Decide whether each statement agrees with the text on APL lambdas below, answering yes or no and quoting the words of the text that decide it. 1. The writer decided to drop multi-line lambdas entirely. 2. GNU APL lambdas declare local variables differently from proper ∇-functions. 3. The writer missed lexical scoping when working in APL.

-------- Text segment --------

I have quite a few thoughts when in comes to lambdas, in particular named lambdas and multi-line lambdas. The limitations that you see are primarily caused by concerns that otherwise APL would develop into a non-APL direction. A language does not necessarily get better as the number of its features grows (see PL/I or Ada).

∘ lambdas are only elegant if they are short and obvious. Beast like Perm below are IMHO neither elegant nor readable. Brevity alone does not imply elegance, in particular not if overdone.

∘ named lambdas are contradictions in themselves. Also. recursion and nameless functions do not play well together because the recursion has to refer to itself in some way.

 ∘ The semantics of lambdas (as defined by Dyalog, chapter 8 of the Dyalog book) is not consistent with the rest of APL. For example (I will use ◊ to indicate end of line to kept things short):

Z←1 ◊ Z←2 ◊ Z←3     ⍝ sets Z to 3.

In Dyalog multi-line lambdas (using λ← to indicate the result):

λ←1 ◊ λ←2 ◊ λ←3     ⍝ sets λ to 1 and returns (!).

Also, local variables are handled differently than proper ∇-defined functions.

In contrast, GNU APL lambdas declare local variables in the same fashion as in proper ∇-functions:

      ⊣{ E←(D+1),⍪D←1 2 3;D }
      )VARS
E

All in all I would argue that having the same execution semantics for lambdas and for their proper ∇-function companions is far better than not. Implementation-wise  it is not too difficult to provide multi-line lambdas, but the implementation options to choose from are then: to adopt a bad solution as to maintain compatibility with Dyalog, or else to do it properly but become incompatible with Dyalog. Due to these complications I decided to drop multi-line lambdas entirely.

∘ What exactly is the advantage of a multi-line lambda compared to a proper ∇-function? Is A←{...} that much better than ∇A ... ∇ ? I rather doubt so.

∘ Gnu actually has a built-in If/Else constructor (i.e. ⊢ with axis):

     'foo' ⊢[0] 'bar'
foo
      'foo' ⊢[1] 'bar'
bar

The if/else condition X is the axis and the alternatives are the left and right arguments of A ⊢[X] B.

If I compare the alternatives:

{ 'foo' ⊢[⍵] 'bar' }
{ :If ⍵ ◊ 'foo' ◊ :Else ◊ 'bar' ◊ :Endif }   ⍝ ◊ shall mean CR/LF

 
thenn the first one convinces me more. Also, the second seems to work only in proper ∇-functions but not in Dyalog lambdas (at least I could not figure how in tryapl.org).

∘ lexical scoping: If I understand this term correctly then it means that local variables of a function are not visible in sub-functions called by it. From an APL point of view I consider that a limitation rather than an advantage. In APL it is the called function that decides which variables are local (and thus hide the non-local ones) while in lexical scoping it is the calling function that hides them. One can argue which one is better, but having both is IMHO the worst solution. As a C/C++ programmer I am used to lexical scoping by default, but I never missed it in APL.

-------- Dataset section --------

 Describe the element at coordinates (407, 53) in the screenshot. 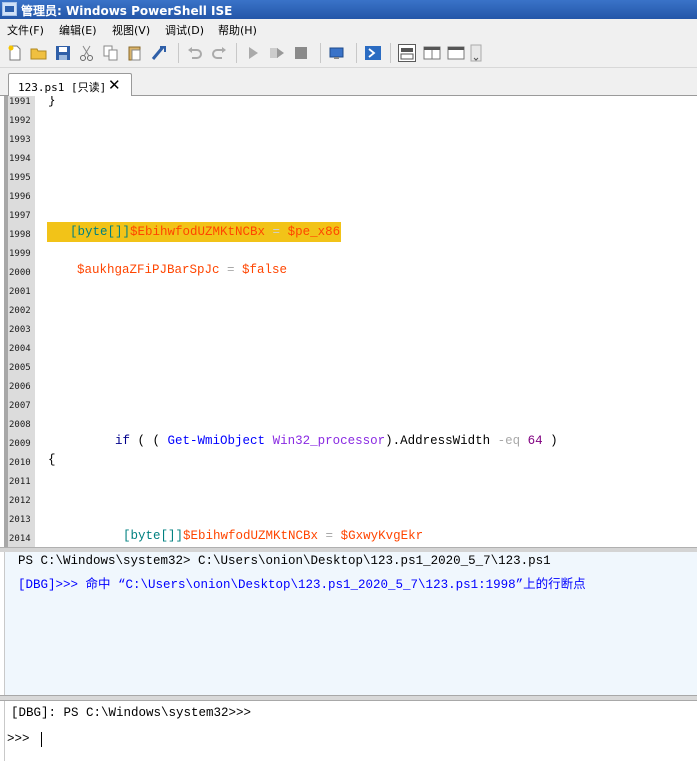

I see `layout-top-icon` at that location.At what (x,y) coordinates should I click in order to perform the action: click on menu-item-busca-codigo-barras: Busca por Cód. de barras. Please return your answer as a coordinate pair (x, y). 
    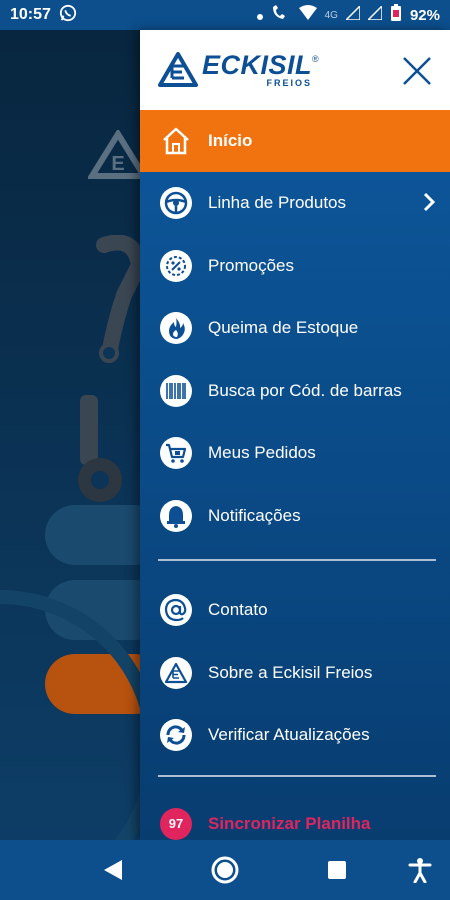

--------

Answer to the exercise:
1. Yes: "Due to these complications I decided to drop multi-line lambdas entirely."
2. No: "GNU APL lambdas declare local variables in the same fashion as in proper ∇-functions"
3. No: "As a C/C++ programmer I am used to lexical scoping by default, but I never missed it in APL."